▶ [THE PROBLEM]:
Word for word, print all of the lines below.

Stored records
○ ○ ○ ○ ○ ○ ○
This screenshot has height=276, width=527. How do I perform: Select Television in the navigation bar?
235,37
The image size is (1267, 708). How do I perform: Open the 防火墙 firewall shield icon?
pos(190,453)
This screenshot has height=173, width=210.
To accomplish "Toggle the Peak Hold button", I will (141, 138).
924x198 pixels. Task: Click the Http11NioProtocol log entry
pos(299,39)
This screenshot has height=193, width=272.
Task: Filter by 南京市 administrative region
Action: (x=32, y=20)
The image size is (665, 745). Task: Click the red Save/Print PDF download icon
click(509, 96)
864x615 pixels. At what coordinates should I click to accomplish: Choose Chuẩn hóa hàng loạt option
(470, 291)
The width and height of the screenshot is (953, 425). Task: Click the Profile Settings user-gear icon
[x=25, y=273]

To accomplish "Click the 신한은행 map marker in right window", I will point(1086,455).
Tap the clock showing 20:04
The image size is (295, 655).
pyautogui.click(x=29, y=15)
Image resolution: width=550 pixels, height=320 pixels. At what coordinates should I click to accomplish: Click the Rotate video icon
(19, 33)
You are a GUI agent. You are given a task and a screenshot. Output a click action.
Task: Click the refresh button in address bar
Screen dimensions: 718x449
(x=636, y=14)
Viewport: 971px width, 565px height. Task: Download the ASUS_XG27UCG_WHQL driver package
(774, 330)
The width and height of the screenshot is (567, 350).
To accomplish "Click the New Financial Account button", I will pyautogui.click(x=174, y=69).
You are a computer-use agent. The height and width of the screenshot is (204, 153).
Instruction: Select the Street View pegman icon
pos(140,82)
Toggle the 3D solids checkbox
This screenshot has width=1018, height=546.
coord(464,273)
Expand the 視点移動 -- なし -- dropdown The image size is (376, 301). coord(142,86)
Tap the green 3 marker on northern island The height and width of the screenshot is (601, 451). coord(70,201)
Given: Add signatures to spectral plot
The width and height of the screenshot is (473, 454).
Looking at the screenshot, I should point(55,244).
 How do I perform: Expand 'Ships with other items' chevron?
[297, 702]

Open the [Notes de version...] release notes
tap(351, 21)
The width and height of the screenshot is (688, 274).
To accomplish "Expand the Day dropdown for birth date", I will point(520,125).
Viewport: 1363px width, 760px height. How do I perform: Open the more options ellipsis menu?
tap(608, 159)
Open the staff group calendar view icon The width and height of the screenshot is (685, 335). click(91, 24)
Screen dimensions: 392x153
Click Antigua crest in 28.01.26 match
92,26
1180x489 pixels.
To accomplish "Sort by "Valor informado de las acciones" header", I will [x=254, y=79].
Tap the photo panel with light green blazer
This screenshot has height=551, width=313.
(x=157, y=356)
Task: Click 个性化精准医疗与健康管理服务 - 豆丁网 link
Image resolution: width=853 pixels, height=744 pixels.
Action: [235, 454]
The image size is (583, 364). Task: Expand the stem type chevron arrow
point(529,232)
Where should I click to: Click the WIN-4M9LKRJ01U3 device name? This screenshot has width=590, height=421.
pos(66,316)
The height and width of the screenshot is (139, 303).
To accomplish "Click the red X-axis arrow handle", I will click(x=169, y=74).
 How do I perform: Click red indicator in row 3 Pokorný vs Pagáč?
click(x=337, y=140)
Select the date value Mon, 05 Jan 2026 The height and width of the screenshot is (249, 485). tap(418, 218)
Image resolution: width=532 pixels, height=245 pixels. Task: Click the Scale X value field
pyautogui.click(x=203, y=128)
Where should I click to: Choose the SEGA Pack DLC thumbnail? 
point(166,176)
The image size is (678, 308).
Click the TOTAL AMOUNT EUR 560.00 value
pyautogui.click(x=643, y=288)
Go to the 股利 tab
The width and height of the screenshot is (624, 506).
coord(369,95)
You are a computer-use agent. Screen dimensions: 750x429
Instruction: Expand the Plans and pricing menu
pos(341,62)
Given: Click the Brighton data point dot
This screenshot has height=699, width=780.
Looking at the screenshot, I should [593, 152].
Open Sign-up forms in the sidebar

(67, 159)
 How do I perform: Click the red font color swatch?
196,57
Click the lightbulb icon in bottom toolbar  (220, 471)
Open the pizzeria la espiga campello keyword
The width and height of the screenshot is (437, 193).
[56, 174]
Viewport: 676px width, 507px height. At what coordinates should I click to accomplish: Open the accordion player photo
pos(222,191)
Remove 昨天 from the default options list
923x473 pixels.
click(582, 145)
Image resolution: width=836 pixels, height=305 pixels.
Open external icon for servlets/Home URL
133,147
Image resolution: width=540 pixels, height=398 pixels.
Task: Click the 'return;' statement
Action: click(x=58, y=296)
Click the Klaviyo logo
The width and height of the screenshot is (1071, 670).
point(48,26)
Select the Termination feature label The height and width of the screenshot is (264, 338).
○ ○ ○ ○ ○ ○ ○
▶ [OUTPUT]:
This screenshot has height=276, width=527. How do I perform: Select Television in the navigation bar?
235,37
The image size is (1267, 708). How do I perform: Open the 防火墙 firewall shield icon?
pos(190,453)
This screenshot has height=173, width=210.
To accomplish "Toggle the Peak Hold button", I will (141, 138).
924x198 pixels. Task: Click the Http11NioProtocol log entry
pos(299,39)
This screenshot has height=193, width=272.
Task: Filter by 南京市 administrative region
Action: (x=32, y=20)
The image size is (665, 745). Task: Click the red Save/Print PDF download icon
click(509, 96)
864x615 pixels. At what coordinates should I click to accomplish: Choose Chuẩn hóa hàng loạt option
(470, 291)
The width and height of the screenshot is (953, 425). Task: Click the Profile Settings user-gear icon
[x=25, y=273]

To accomplish "Click the 신한은행 map marker in right window", I will point(1086,455).
Tap the clock showing 20:04
The image size is (295, 655).
pyautogui.click(x=29, y=15)
Image resolution: width=550 pixels, height=320 pixels. At what coordinates should I click to accomplish: Click the Rotate video icon
(19, 33)
You are a GUI agent. You are given a task and a screenshot. Output a click action.
Task: Click the refresh button in address bar
Screen dimensions: 718x449
(x=636, y=14)
Viewport: 971px width, 565px height. Task: Download the ASUS_XG27UCG_WHQL driver package
(774, 330)
The width and height of the screenshot is (567, 350).
To accomplish "Click the New Financial Account button", I will pyautogui.click(x=174, y=69).
You are a computer-use agent. The height and width of the screenshot is (204, 153).
Instruction: Select the Street View pegman icon
pos(140,82)
Toggle the 3D solids checkbox
This screenshot has width=1018, height=546.
coord(464,273)
Expand the 視点移動 -- なし -- dropdown The image size is (376, 301). coord(142,86)
Tap the green 3 marker on northern island The height and width of the screenshot is (601, 451). coord(70,201)
Given: Add signatures to spectral plot
The width and height of the screenshot is (473, 454).
Looking at the screenshot, I should point(55,244).
 How do I perform: Expand 'Ships with other items' chevron?
[297, 702]

Open the [Notes de version...] release notes
tap(351, 21)
The width and height of the screenshot is (688, 274).
To accomplish "Expand the Day dropdown for birth date", I will point(520,125).
Viewport: 1363px width, 760px height. How do I perform: Open the more options ellipsis menu?
tap(608, 159)
Open the staff group calendar view icon The width and height of the screenshot is (685, 335). click(91, 24)
Screen dimensions: 392x153
Click Antigua crest in 28.01.26 match
92,26
1180x489 pixels.
To accomplish "Sort by "Valor informado de las acciones" header", I will [x=254, y=79].
Tap the photo panel with light green blazer
This screenshot has height=551, width=313.
(x=157, y=356)
Task: Click 个性化精准医疗与健康管理服务 - 豆丁网 link
Image resolution: width=853 pixels, height=744 pixels.
Action: [235, 454]
The image size is (583, 364). Task: Expand the stem type chevron arrow
point(529,232)
Where should I click to: Click the WIN-4M9LKRJ01U3 device name? This screenshot has width=590, height=421.
pos(66,316)
The height and width of the screenshot is (139, 303).
To accomplish "Click the red X-axis arrow handle", I will click(x=169, y=74).
 How do I perform: Click red indicator in row 3 Pokorný vs Pagáč?
click(x=337, y=140)
Select the date value Mon, 05 Jan 2026 The height and width of the screenshot is (249, 485). tap(418, 218)
Image resolution: width=532 pixels, height=245 pixels. Task: Click the Scale X value field
pyautogui.click(x=203, y=128)
Where should I click to: Choose the SEGA Pack DLC thumbnail? 
point(166,176)
The image size is (678, 308).
Click the TOTAL AMOUNT EUR 560.00 value
pyautogui.click(x=643, y=288)
Go to the 股利 tab
The width and height of the screenshot is (624, 506).
coord(369,95)
You are a computer-use agent. Screen dimensions: 750x429
Instruction: Expand the Plans and pricing menu
pos(341,62)
Given: Click the Brighton data point dot
This screenshot has height=699, width=780.
Looking at the screenshot, I should [593, 152].
Open Sign-up forms in the sidebar

(67, 159)
 How do I perform: Click the red font color swatch?
196,57
Click the lightbulb icon in bottom toolbar  (220, 471)
Open the pizzeria la espiga campello keyword
The width and height of the screenshot is (437, 193).
[56, 174]
Viewport: 676px width, 507px height. At what coordinates should I click to accomplish: Open the accordion player photo
pos(222,191)
Remove 昨天 from the default options list
923x473 pixels.
click(582, 145)
Image resolution: width=836 pixels, height=305 pixels.
Open external icon for servlets/Home URL
133,147
Image resolution: width=540 pixels, height=398 pixels.
Task: Click the 'return;' statement
Action: click(x=58, y=296)
Click the Klaviyo logo
The width and height of the screenshot is (1071, 670).
point(48,26)
Select the Termination feature label The height and width of the screenshot is (264, 338).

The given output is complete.